Supreme Court to Decide How Hard Landowners May Be Squeezed

Supreme Court to Decide How Hard Landowners May Be Squeezed
January 23, 2013

Steve Stanek

Steve Stanek (sstanek@heartland.org) is a research fellow at The Heartland Institute and managing... (read full bio)

Nearly 20 years ago, Coy Koontz Sr., now deceased, sought a permit for four acres of his property in Orange County, Florida to be available for development, so he could sell the property and fund his retirement.

The St. Johns River Water Management District responded by demanding Koontz put the rest of his 11 acres of land in a conservation easement to block development, and pay up to $150,000 for improvements to district-owned property several miles away.

Koontz agreed to turn over the remaining land but refused to spend money for improvements to other district-owned land that had no connection to his land or relation to his proposal. His permit was rejected.

Takings Clause Issue

The resulting Koontz v. St. Johns River Water Management District lawsuit has wended its way to the U.S. Supreme Court, which heard oral arguments January 15. At issue is the proper scope of the Takings Clause of the Fifth Amendment, which requires the government to pay “just compensation” when it takes private property for public use.

Management District officials all but admitted extortion in a pretrial stipulation that “the exact project [he] proposed would have been permitted” if Koontz had paid for improvements to the agency’s other land.

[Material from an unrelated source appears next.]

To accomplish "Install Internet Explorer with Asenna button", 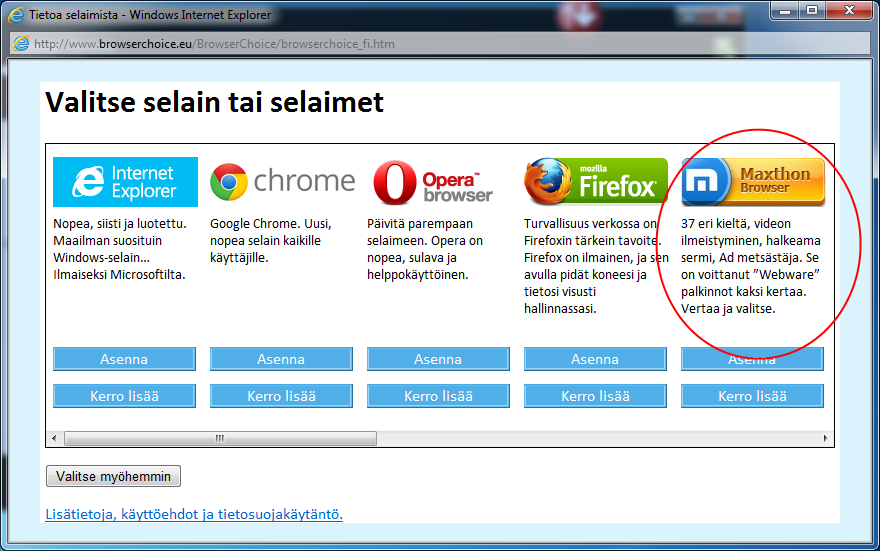I will [x=124, y=359].
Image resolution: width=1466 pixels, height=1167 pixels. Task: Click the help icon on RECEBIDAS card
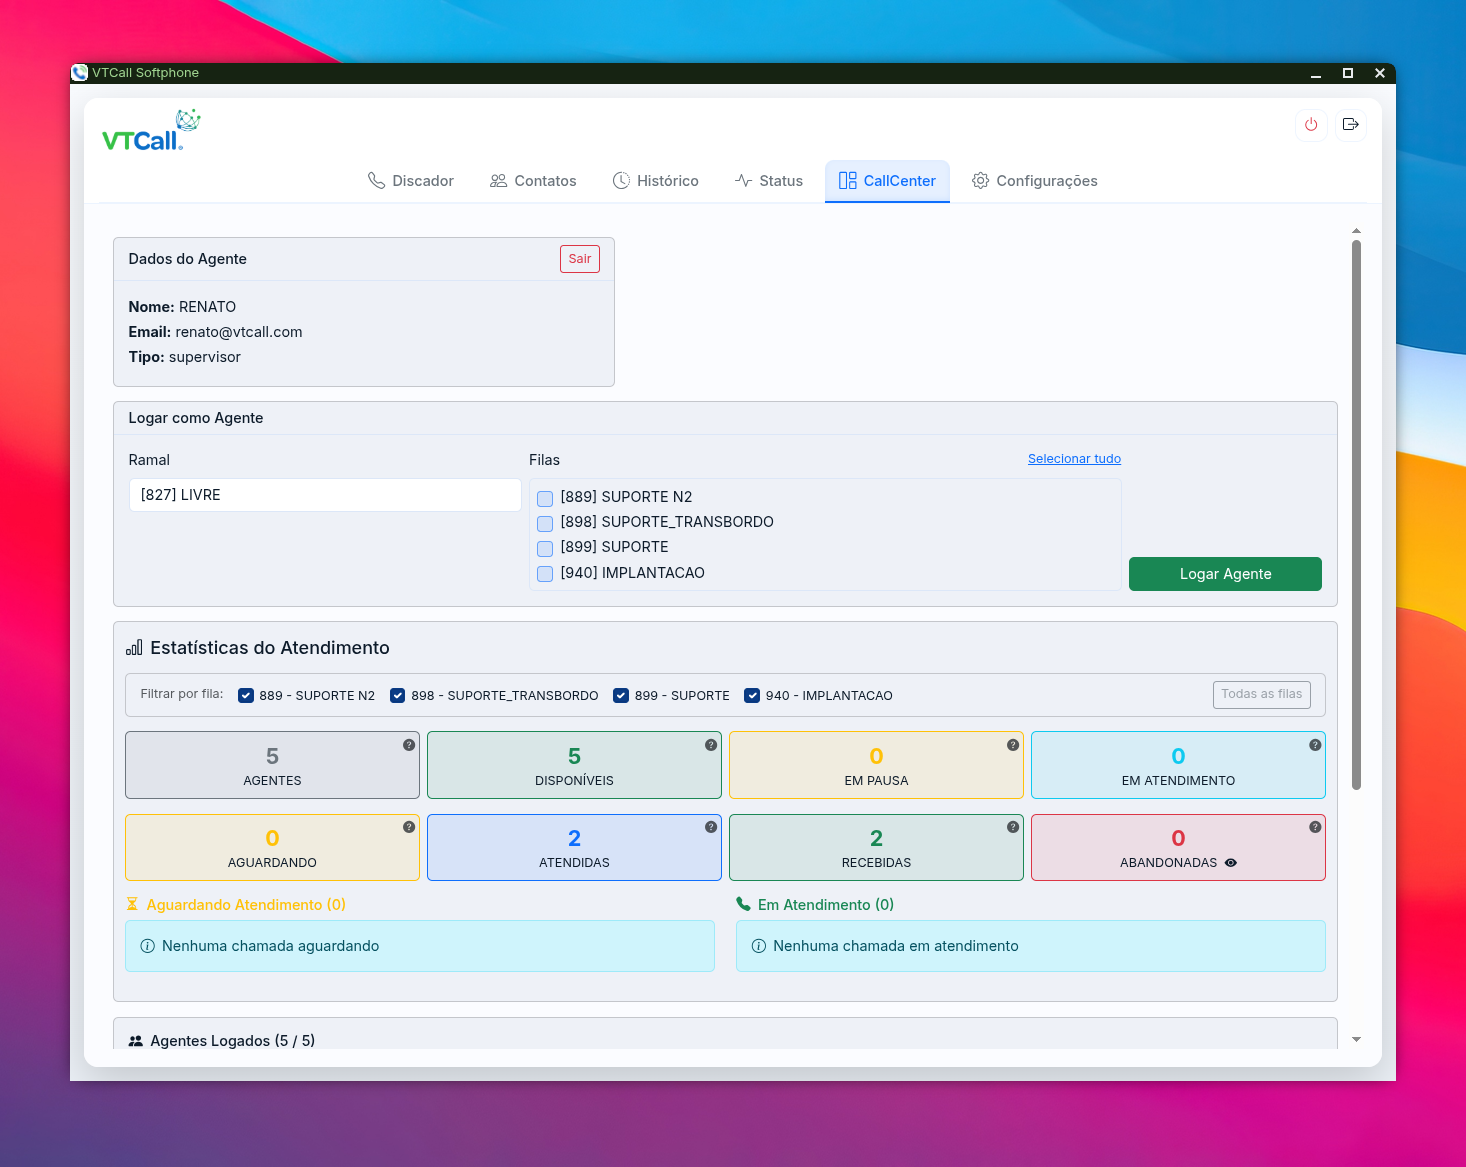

Nonetheless, the responses of several justices indicate they might rule for the District.

Attorney Paul Beard of the Pacific Legal Foundation, the national public-interest law firm representing Coy Koontz Jr. in his challenge, told the justices the Water Management District imposed an “unconstitutional condition” for the permit approval, to which Justice Sonia Sotomayor responded, “Counsel, I’ve had a problem with your argument, okay?”

Justice Antonin Scalia also appeared to have a problem with the argument, as he declared no harm had been done.

“What has been taken?” Scalia asked Beard. “The permit’s been denied. I can’t see where there’s a taking here. Nothing’s been taken.”

Until that comment, Scalia was seen as a vote in Koontz’s favor.

No Limit to Conditions?

Attorney Paul Wolfson, representing the Water Management District, took tough questioning from Chief Justice John Roberts, who asked, “Is there anything in the Federal Constitution that limits the conditions that you can demand?”

Wolfson stood his ground in defending the District’s power to essentially demand whatever it likes for a permit.

In a public statement outside the Supreme Court after oral arguments, Beard said, “In this litigation, the Koontz family and Pacific Legal Foundation are taking a stand against government extortion of property owners.

“We are asking the Supreme Court to send a message and make it clear to government regulators at all levels, in all parts of the country: Government cannot abuse its land use permitting powers by shaking people down. It can’t arm-twist a homeowner or other landowner who is seeking a land use permit. Government can’t arm-twist that person into giving up land or money or rights, when the government’s demand has no connection to the person’s property or the land use proposal that is being considered,” Beard added.

Two Precedents

In a blog post, Beard noted Koontz relied on two precedents—Nollan v. California Coastal Commission and Dolan v. City of Tigard—in which the Supreme Court invalidated exactions requiring the dedication of real property that were attached to permit approvals.

“[T]he Nollan and Dolan applicants were challenging the unlawful conditioning of their right to use their properties, and they sought prospective relief—i.e., the invalidation of the exactions, precisely so that no property would be taken,” he wrote.

“It is true that, in Nollan and Dolan, the agencies’ threat was couched in different language. There, the agencies effectively said, ‘We approve your permit, so long as you comply with our permit exaction.’  Here, the District said, ‘We deny your permits, unless you comply with our permit exaction.’ But there is no constitutional difference in the two threats: Both refused to issue permits unless and until the applicant acquiesced. It is that kind of conditioning on one’s right to use property that Nollan and Dolan were created to address.”